All those teams, along with the Big Ten playing a little better than many experts expected, have boosted Michigan rankings.

But even at No. 4 in the PairWise, the Wolverines have been one of the last one or two teams out of the NCAA Tournament the last three years, and senior forward Boo Nieves mentioned that the PairWise Rankings are something the team pays attention to.

“It’s something we keep an eye out for,” Nieves said.  “But we don’t let it drive us. It’s nice to be No. 4 right now, and it’s a good feeling to know that if the season were to end today, we would be in the tournament.”

However, it’s still early, and there is still a lot of regular-season hockey to be played.

Heck, Berenson hasn’t looked at the PairWise Rankings yet.

“It’s really early,” Berenson said. “I don’t even look at the PairWise until the end of the year. But if our team does well, we’ll do well in the PairWise. And if we don’t, then we won’t.

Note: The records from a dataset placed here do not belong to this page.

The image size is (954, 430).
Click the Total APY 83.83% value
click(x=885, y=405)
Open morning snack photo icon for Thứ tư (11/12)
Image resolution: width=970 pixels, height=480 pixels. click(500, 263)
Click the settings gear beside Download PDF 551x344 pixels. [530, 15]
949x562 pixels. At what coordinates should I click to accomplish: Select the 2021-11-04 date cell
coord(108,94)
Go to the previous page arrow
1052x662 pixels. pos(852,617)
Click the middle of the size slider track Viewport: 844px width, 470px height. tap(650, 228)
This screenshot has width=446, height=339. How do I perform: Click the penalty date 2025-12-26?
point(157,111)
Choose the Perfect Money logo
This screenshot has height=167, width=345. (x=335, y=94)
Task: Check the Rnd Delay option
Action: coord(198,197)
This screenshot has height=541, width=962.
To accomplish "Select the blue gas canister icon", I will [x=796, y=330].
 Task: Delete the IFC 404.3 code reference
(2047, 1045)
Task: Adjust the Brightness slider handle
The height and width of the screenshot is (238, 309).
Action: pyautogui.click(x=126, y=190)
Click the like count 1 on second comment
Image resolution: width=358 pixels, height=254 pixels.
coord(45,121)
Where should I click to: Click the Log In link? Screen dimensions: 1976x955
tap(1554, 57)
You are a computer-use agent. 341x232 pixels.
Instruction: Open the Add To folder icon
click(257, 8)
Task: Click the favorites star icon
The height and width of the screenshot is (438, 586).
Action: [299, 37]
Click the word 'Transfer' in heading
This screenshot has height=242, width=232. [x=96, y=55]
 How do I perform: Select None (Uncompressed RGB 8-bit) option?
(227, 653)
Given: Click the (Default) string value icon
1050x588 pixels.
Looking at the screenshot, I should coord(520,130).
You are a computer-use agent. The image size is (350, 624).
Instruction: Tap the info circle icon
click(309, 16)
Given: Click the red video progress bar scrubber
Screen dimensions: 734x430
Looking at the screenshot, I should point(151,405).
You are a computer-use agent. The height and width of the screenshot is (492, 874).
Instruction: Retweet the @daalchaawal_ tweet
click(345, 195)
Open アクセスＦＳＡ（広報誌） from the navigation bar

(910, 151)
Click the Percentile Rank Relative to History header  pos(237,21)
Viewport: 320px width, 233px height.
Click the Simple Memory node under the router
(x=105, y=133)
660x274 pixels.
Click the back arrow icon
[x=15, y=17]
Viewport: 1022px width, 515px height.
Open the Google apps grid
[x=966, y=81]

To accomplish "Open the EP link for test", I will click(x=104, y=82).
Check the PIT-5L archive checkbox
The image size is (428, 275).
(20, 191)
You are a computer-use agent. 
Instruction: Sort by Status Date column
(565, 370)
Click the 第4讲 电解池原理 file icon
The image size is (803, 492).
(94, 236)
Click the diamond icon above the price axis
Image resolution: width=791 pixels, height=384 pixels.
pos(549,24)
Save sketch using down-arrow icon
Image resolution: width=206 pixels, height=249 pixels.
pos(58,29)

“You can’t rely on the system. The system is not clear enough. It’s like saying, ‘If you open that door, you can walk out of it.’ It’s not that easy. (There are) so many strings attached to this PairWise thing.”

But at the end of the day, Michigan will continue to climb the PairWise Rankings if it continues to win, plain and simple. The Wolverines can play hypotheticals about what happens if X team loses or Y team wins against a top-ranked team, but the fact of the matter is that if Michigan keeps winning, they will be in the tournament.

And the Wolverines know that.

“It’s the idea that we want to win all of our games, especially in the Big Ten because we know we can win the Big Ten,” Nieves said.